Callie, Tilda’s unassuming twin, has watched her sister visibly shrink under Felix’s domineering love. She has looked on silently as Tilda stopped working, nearly stopped eating, and turned into a neat freak, with mugs wrapped in clingfilm and suspicious syringes hidden in the bathroom rubbish. She knows about Felix’s uncontrollable rages, and has seen the bruises on the white skin of her sister’s arms.

Worried about the psychological hold that Felix seems to have over Tilda, Callie joins an internet support group for victims of abuse and their friends. However, things spiral out of control and she starts to doubt her own judgement when one of her new acquaintances is killed by an abusive man. And then suddenly Felix dies—or was he murdered?

Received from the publisher in return for an honest review

My Review

Oh my goodness, I’m drained from reading this book. It’s so intense and gripping, I couldn’t put it down. 

Tilda is a rising starlet, Callie works in a bookshop three days a week. They are twins, psychologically entwined from a young age. When Tilda meets Felix, a Swedish-American hedge-fund manager with severe OCD, Callie is drawn into an obsession with Tilda’s safety.
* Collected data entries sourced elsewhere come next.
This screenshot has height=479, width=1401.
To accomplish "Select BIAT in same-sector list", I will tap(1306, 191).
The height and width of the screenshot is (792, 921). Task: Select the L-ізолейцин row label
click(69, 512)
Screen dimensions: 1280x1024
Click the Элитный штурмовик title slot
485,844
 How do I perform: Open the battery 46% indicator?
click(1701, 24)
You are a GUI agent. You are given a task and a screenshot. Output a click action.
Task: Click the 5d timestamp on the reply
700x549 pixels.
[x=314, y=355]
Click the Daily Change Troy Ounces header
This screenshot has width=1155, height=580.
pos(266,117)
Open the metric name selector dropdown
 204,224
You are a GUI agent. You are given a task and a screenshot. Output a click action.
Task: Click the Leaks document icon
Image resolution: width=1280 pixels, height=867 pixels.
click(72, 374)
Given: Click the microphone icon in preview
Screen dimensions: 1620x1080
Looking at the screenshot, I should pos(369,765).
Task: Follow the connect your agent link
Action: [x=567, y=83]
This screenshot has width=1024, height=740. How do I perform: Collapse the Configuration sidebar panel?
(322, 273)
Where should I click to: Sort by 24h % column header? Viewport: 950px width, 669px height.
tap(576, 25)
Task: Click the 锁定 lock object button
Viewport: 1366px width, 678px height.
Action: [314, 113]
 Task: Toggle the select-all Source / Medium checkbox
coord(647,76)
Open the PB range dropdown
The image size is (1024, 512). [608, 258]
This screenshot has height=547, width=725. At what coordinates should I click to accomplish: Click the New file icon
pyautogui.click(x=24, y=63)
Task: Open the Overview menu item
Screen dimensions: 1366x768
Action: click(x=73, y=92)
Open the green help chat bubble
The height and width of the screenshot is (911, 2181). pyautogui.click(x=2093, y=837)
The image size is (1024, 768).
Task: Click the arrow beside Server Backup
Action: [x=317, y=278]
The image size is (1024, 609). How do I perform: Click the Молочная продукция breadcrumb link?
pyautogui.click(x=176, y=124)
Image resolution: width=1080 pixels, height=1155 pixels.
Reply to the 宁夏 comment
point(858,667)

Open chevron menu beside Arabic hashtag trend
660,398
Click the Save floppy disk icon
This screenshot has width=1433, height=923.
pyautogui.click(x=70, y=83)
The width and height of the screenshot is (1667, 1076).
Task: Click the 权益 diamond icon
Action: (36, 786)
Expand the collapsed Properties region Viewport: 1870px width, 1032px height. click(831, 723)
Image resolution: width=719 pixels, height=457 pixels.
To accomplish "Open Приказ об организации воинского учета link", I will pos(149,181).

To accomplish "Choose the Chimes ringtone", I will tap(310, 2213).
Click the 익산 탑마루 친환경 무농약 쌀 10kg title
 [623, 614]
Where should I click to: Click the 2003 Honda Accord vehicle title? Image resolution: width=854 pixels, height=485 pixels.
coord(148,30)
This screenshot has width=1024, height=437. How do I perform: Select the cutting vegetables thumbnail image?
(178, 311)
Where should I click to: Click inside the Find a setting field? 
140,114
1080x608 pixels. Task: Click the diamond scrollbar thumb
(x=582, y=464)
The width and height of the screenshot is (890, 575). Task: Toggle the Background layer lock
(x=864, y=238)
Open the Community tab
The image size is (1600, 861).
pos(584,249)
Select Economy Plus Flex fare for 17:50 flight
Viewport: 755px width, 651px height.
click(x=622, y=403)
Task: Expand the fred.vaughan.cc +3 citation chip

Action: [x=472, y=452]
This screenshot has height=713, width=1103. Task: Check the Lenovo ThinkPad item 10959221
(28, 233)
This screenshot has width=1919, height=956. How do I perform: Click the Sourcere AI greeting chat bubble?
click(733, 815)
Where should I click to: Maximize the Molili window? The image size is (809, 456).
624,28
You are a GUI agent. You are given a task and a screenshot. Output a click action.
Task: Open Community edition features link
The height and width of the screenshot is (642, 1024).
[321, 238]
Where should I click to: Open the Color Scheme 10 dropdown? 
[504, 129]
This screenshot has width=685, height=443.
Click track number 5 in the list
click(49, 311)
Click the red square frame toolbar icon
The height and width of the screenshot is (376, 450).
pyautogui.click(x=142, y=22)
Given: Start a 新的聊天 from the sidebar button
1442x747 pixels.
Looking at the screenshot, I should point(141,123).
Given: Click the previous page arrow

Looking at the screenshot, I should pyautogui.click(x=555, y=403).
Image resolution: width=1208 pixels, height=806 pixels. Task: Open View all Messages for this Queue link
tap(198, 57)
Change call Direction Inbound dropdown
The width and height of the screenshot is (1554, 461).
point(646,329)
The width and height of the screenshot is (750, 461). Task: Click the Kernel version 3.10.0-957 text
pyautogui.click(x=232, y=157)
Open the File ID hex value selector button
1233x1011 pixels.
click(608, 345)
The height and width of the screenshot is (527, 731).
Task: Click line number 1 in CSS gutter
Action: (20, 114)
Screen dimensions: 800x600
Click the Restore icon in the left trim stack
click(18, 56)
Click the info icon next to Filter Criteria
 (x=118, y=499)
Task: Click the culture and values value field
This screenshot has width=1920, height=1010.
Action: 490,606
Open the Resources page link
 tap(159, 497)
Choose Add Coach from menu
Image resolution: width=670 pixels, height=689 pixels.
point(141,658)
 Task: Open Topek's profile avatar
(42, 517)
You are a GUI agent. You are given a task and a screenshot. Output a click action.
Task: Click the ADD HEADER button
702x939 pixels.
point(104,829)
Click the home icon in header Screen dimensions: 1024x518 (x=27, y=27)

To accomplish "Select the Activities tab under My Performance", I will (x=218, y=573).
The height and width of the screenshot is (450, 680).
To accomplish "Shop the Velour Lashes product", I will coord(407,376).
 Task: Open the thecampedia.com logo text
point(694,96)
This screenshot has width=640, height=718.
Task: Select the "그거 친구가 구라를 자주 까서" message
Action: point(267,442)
When a ‘friend’, Scarlet, from a domestic abuse website draws her into a plan to kill both Felix and an unknown man who is abusing her online friend, based on Hitchcock’s ‘Strangers on a Train’. Callie is confused, and doesn’t want to get involved and yet obsessed with her belief that Felix is abusing Tilda.

Oh, there’s so many complications, as Callie works out the truth, which is ever changing. Her developing relationship with Wilf helps to stabilise Callie, and a meeting with an old school friend, and now a psychiatrist, Tilda’s psychiatrist, Liam finally gives her some perspective. The story unfolds from Callie’s view point, giving us a limited impression of events unless she speaks to other people. It’s very effecting and as I’ve previously mentioned, very intense.

A must for the lover of psychological thriller.